Free agent
- Outfielder
- Born: September 28, 1999 (age 26) Decatur, Georgia, U.S.
- Bats: RightThrows: Right
- Stats at Baseball Reference

= Logan Cerny =

American baseball player (born 1999)

Logan James Cerny (born September 28, 1999) is an American professional baseball outfielder who is a free agent.

==Career==
===Amateur===
Cerny grew up in Lawrenceville, Georgia, and attended Parkview High School. As a senior, Cerny was named the GHSAA 7A Player of the Year and a MaxPreps All-American after he batted .397 with four triples, 10 home runs, 34 RBI, and 43 runs scored as Parkview won the GHSAA 7A state championship.

Cerny played college baseball career at Troy for three seasons. As a freshman, he hit for a .267 average with nine home runs and 42 RBI. Cerny's sophomore season was cut short due to the coronavirus pandemic. As a junior, Cerny was named first team All-Sun Belt Conference after he batted .332 with 17 doubles, four triples, and 15 home runs with 49 runs scored and 47 RBI.

===Philadelphia Phillies===
Cerny was drafted in the 10th round, with the 295th overall selection, by the Philadelphia Phillies in the 2021 Major League Baseball draft. He was assigned to the Rookie-level Florida Complex League Phillies to start his professional career before being promoted to the Low-A Clearwater Threshers.

===Houston Astros===
Cerny was traded to the Houston Astros in exchange for catcher Garrett Stubbs on November 19, 2021. The Astros assigned Cerny to the Single-A Fayetteville Woodpeckers at the beginning of the 2022 season, for whom he batted .253/.360/.472 with 15 home runs, 54 RBI, and 35 stolen bases.

Cerny made 84 appearances for the High-A Asheville Tourists in 2023, slashing .221/.297/.380 with 13 home runs, 42 RBI, and 20 stolen bases.
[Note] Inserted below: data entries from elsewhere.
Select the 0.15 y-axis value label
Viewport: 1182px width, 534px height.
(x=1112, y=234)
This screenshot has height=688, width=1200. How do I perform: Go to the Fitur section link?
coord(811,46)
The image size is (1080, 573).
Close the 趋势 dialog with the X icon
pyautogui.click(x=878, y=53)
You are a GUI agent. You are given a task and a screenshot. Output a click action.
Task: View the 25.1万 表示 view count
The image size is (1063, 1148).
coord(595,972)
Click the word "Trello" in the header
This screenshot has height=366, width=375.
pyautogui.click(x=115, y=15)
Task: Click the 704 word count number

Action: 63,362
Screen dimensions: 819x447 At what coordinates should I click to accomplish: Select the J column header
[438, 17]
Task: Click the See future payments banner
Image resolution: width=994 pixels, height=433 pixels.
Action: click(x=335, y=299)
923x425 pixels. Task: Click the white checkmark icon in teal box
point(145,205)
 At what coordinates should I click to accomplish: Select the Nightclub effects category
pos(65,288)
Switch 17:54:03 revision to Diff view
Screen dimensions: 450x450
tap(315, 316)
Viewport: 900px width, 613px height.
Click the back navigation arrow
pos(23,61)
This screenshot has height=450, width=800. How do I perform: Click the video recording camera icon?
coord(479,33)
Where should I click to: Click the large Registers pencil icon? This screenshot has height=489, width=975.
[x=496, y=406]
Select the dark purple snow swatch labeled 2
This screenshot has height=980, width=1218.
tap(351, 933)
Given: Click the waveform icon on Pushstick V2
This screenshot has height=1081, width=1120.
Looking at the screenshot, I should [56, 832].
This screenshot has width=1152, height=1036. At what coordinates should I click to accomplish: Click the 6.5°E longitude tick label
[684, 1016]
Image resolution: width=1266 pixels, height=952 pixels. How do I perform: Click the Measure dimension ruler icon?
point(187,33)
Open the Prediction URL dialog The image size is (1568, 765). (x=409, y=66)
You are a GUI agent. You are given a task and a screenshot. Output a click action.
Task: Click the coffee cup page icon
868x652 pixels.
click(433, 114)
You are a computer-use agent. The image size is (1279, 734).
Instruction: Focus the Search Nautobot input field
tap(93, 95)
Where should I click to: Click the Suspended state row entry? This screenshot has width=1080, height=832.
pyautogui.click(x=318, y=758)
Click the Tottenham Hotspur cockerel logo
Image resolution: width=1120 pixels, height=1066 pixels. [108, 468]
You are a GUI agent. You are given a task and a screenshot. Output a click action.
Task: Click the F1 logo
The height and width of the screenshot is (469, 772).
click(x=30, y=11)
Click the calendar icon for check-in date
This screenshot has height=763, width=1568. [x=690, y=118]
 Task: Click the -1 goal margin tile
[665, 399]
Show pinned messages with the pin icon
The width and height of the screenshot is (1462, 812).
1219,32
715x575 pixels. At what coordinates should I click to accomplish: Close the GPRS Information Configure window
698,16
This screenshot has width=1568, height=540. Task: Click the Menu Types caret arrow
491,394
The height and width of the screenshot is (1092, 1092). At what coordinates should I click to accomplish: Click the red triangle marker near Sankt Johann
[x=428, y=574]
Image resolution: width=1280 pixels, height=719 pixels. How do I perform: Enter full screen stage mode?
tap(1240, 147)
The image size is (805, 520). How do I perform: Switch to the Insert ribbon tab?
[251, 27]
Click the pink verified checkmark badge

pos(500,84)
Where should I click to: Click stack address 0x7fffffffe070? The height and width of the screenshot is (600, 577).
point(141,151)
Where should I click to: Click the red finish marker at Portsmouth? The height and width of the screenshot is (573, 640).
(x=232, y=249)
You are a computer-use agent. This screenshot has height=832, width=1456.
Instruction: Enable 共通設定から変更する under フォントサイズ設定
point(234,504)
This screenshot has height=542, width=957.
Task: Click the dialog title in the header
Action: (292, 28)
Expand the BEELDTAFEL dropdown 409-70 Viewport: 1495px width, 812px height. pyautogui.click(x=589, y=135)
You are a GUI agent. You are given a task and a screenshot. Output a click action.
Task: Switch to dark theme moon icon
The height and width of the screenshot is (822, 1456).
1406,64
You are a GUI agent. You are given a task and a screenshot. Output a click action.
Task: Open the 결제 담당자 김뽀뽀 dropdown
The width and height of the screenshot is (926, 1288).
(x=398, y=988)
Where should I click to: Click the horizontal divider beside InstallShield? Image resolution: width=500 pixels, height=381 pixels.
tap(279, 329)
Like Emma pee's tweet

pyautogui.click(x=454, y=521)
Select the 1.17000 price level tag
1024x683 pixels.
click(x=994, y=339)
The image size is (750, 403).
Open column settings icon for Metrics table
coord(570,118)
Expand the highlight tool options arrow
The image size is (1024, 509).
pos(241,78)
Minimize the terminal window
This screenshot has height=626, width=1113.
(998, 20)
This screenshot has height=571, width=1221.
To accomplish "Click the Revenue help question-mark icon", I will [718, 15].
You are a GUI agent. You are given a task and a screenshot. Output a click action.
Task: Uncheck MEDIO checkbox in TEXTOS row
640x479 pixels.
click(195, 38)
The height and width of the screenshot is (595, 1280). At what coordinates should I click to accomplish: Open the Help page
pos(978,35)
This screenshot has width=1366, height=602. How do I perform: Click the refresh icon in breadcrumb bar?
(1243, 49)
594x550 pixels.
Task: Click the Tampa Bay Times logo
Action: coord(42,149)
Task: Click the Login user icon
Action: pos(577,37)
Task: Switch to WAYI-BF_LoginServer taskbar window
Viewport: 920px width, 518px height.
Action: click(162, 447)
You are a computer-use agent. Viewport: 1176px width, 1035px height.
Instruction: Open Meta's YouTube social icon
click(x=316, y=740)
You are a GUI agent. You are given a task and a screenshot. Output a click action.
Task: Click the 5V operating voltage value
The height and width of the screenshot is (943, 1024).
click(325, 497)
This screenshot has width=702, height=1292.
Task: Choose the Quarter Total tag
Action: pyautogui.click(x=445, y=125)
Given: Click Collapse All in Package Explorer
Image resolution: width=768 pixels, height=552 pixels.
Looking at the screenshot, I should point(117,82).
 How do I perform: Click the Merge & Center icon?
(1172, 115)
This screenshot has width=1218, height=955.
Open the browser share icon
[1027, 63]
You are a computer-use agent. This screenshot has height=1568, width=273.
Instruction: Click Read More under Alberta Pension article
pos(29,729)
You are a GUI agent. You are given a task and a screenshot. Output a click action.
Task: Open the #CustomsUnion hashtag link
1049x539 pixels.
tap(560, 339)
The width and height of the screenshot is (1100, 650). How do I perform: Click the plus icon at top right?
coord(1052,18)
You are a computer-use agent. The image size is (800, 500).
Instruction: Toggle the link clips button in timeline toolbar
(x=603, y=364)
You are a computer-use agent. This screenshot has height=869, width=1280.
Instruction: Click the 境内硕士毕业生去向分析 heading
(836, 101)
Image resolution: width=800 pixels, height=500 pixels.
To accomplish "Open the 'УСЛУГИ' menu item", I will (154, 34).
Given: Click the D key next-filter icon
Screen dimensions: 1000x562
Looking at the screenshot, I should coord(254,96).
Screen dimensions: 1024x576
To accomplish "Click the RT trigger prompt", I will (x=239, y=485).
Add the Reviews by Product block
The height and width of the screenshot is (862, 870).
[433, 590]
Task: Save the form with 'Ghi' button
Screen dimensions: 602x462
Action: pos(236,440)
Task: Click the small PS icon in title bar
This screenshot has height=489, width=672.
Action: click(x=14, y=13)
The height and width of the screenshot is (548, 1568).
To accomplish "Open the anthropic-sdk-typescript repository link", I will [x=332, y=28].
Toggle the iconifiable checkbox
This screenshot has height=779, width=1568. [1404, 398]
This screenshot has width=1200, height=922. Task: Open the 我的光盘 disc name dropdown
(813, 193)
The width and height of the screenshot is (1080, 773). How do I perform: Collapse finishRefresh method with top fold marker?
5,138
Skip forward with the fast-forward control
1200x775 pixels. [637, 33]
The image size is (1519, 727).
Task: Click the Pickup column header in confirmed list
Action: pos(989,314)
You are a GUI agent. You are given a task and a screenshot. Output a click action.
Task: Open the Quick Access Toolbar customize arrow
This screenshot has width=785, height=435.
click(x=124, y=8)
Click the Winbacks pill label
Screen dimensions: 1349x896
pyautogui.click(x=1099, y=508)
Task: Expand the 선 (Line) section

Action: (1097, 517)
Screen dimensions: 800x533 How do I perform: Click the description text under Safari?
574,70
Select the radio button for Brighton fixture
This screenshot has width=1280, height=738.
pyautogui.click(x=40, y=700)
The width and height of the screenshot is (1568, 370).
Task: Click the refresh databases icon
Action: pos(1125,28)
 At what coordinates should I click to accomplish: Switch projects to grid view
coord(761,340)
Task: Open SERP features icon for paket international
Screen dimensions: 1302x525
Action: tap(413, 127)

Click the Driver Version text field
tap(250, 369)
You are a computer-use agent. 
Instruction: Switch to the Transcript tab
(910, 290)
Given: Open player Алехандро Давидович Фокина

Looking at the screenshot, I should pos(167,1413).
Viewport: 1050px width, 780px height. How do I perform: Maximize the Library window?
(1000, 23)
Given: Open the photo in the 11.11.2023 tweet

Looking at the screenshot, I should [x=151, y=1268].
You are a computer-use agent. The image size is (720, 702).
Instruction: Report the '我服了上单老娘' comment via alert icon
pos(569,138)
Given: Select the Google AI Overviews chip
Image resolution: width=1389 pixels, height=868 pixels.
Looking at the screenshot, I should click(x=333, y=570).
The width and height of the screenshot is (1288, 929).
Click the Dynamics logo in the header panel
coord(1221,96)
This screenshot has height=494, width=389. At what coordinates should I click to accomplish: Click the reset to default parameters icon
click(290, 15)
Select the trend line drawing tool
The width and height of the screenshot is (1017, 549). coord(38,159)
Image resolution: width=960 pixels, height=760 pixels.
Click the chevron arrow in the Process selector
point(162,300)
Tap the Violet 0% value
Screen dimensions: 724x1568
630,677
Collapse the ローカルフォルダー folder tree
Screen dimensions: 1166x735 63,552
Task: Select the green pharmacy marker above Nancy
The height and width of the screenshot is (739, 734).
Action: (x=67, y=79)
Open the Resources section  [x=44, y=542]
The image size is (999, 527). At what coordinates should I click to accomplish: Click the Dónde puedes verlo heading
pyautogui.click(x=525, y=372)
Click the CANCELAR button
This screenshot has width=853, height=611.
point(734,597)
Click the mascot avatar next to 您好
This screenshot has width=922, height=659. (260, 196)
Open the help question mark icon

He split the 2024 season between Asheville and the Double-A Corpus Christi Hooks. In 106 appearances for the two affiliates, Cerny hit .211/.301/.394 with a career-high 16 home runs, 45 RBI, and 32 stolen bases.

Cerny made 48 appearances for Double-A Corpus Christi in 2025, batting .168/.247/.231 with two home runs, six RBI, and seven stolen bases. Cerny was released by the Astros organization on June 23, 2025.